You are given an integer array nums and an integer k.

Your task is to partition nums into k non-empty subarrays. For each subarray, compute the bitwise XOR of all its elements.

Return the minimum possible value of the maximum XOR among these k subarrays.

 

Example 1:

Input: nums = [1,2,3], k = 2

Output: 1

Explanation:

The optimal partition is [1] and [2, 3].

  • XOR of the first subarray is 1.
  • XOR of the second subarray is 2 XOR 3 = 1.

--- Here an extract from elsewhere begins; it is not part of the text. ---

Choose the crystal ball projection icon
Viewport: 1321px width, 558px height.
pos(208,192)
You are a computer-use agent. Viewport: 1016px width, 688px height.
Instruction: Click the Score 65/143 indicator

The maximum XOR among the subarrays is 1, which is the minimum possible.

Example 2:

Input: nums = [2,3,3,2], k = 3

Output: 2

Explanation:

The optimal partition is [2], [3, 3], and [2].

  • XOR of the first subarray is 2.
  • XOR of the second subarray is 3 XOR 3 = 0.
  • XOR of the third subarray is 2.

The maximum XOR among the subarrays is 2, which is the minimum possible.

Example 3:

Input: nums = [1,1,2,3,1], k = 2

Output: 0

Explanation:

The optimal partition is [1, 1] and [2, 3, 1].

  • XOR of the first subarray is 1 XOR 1 = 0.
  • XOR of the second subarray is 2 XOR 3 XOR 1 = 0.

The maximum XOR among the subarrays is 0, which is the minimum possible.

 

Constraints:

  • 1 <= nums.length <= 250
  • 1 <= nums[i] <= 109
  • 1 <= k <= n

Solutions

Solution 1: Dynamic Programming

We define $f[i][j]$ as the minimum possible value of the maximum XOR among all ways to partition the first $i$ elements into $j$ subarrays. Initially, set $f[0][0] = 0$, and all other $f[i][j] = +\infty$.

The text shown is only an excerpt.